Saved data entries:
↓

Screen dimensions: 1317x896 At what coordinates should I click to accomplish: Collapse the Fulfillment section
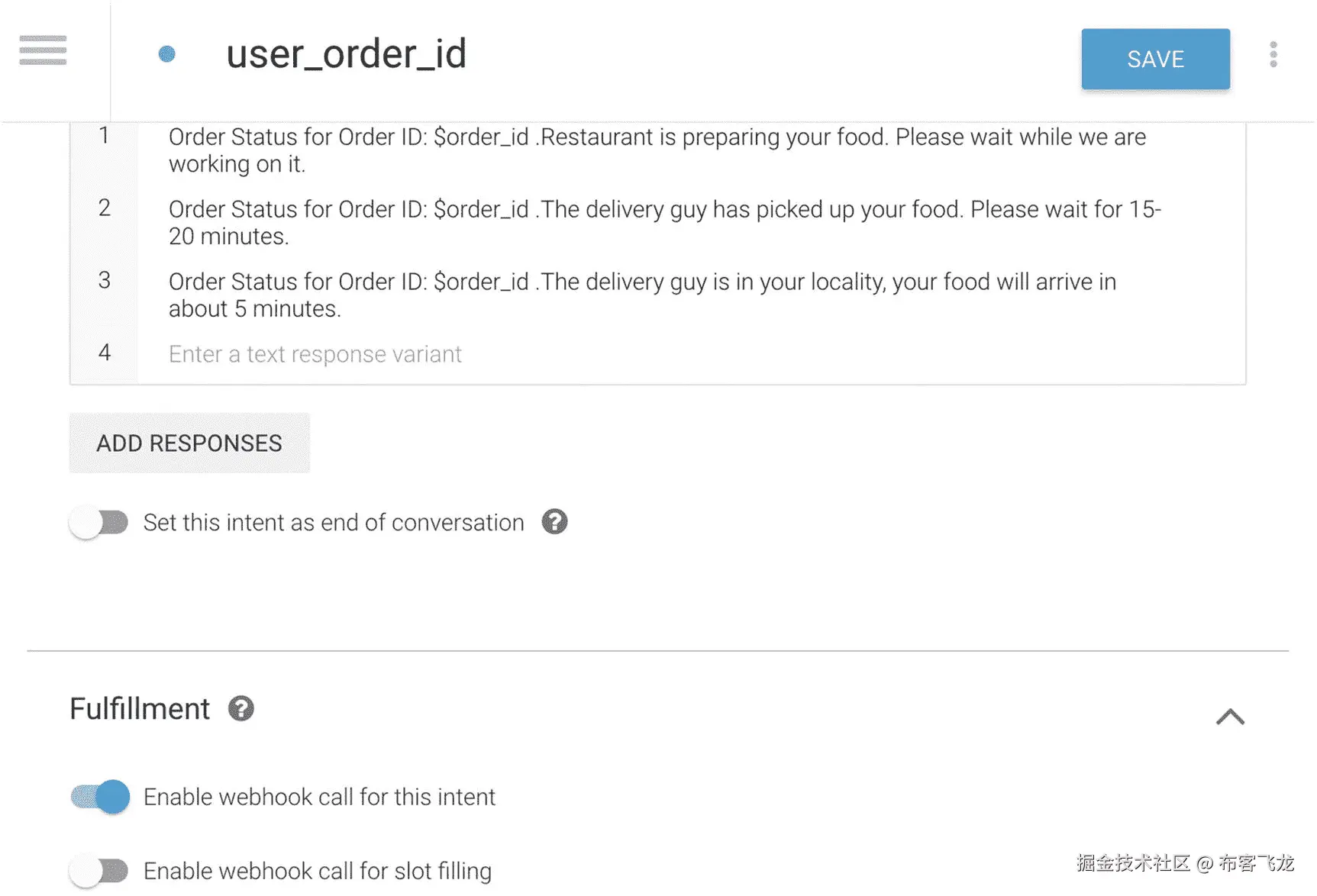[1229, 717]
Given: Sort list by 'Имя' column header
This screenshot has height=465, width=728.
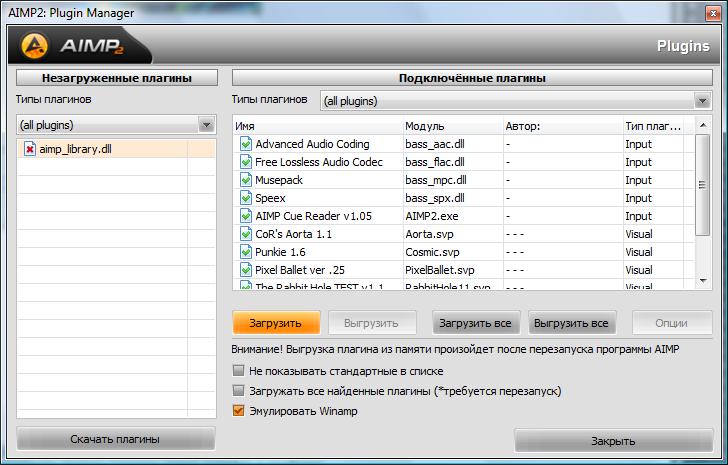Looking at the screenshot, I should [x=315, y=126].
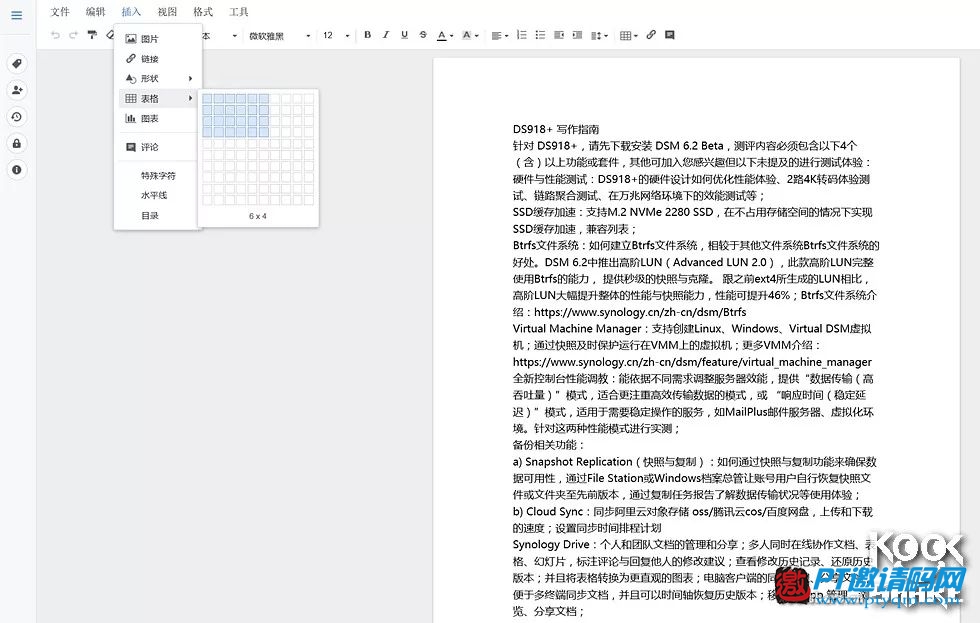The height and width of the screenshot is (623, 980).
Task: Open the 格式 menu
Action: pos(203,12)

↑

PROBLEM DESCRIPTION: All of the data above is to be repeated exactly, with the pictures left out.

RESPONSE FOR THIS EXERCISE:
Screen dimensions: 1317x896 At what coordinates should I click to accomplish: Collapse the Fulfillment section
[1229, 717]
Given: Sort list by 'Имя' column header
This screenshot has height=465, width=728.
Looking at the screenshot, I should [x=315, y=126].
The height and width of the screenshot is (623, 980).
Task: Open the 格式 menu
Action: pos(203,12)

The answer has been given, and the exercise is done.